Dans la perspective du remplacement du bio-essai souris par des méthodes chimiques dans la réglementation européenne, l'Agence s'est dotée des moyens nécessaires pour assurer, dès janvier 2010, la détection, l'identification et la quantification de l'ensemble des toxines lipophiles réglementées dans les coquillages selon des méthodes rigoureuses et validées. Par ailleurs, elle participe activement à la mise en œuvre d'un dispositif de vigilance, proposée dans son avis du 4 décembre, qui permettra d'anticiper les conséquences de toxicités atypiques qui ne seraient pas objectivées par la surveillance réglementaire.
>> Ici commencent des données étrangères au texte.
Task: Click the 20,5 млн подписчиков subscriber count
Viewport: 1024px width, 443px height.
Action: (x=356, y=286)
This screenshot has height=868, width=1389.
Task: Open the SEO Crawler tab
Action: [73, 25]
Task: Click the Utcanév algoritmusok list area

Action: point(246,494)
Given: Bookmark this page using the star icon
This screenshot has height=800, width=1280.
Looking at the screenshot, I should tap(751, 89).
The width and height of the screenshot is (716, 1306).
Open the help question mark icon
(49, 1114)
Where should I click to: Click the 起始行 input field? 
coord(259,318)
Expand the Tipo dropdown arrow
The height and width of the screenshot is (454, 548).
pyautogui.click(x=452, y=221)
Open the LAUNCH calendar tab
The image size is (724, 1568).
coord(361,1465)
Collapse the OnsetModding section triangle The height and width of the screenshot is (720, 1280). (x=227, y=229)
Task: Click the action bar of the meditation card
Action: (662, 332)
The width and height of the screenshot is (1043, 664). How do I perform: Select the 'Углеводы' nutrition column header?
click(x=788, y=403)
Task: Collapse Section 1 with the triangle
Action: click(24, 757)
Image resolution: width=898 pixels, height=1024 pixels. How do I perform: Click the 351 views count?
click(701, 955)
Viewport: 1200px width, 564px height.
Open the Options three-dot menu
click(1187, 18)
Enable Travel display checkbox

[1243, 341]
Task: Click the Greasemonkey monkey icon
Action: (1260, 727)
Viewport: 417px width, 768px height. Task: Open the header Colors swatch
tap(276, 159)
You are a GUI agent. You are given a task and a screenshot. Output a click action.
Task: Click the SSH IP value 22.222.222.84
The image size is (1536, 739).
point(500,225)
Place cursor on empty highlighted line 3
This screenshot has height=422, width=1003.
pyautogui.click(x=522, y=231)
L'Agence coordonne le programme national de recherche Arcachon. Ce programme vise à identifier les causes des toxicités inexpliquées observées en 2005, 2006 et 2008 suite aux bioessais sur souris réalisés à partir des coquillages du bassin d'Arcachon. Ce programme permettra également de développer des outils visant à détecter et discriminer rapidement les types de toxines impliquées lors d'épisodes de toxicité et d'accroître notre niveau de connaissance et de compréhension des différents facteurs pouvant intervenir sur la qualité sanitaire des coquillages, et sur l'origine des périodes de toxicité atypique connues ces dernières années. Ce programme est une collaboration scientifique entre l'Agence (Laboratoire de sécurité des aliments de Maisons-Alfort et Laboratoire de Fougères), l'Ifremer (Arcachon et Nantes), les universités en lien avec les laboratoires, (Universités de Bordeaux et de Montpellier), le Museum national d'histoire naturelle, l'Ecole nationale vétérinaire d'Alfort (ENVA) et le CNRS.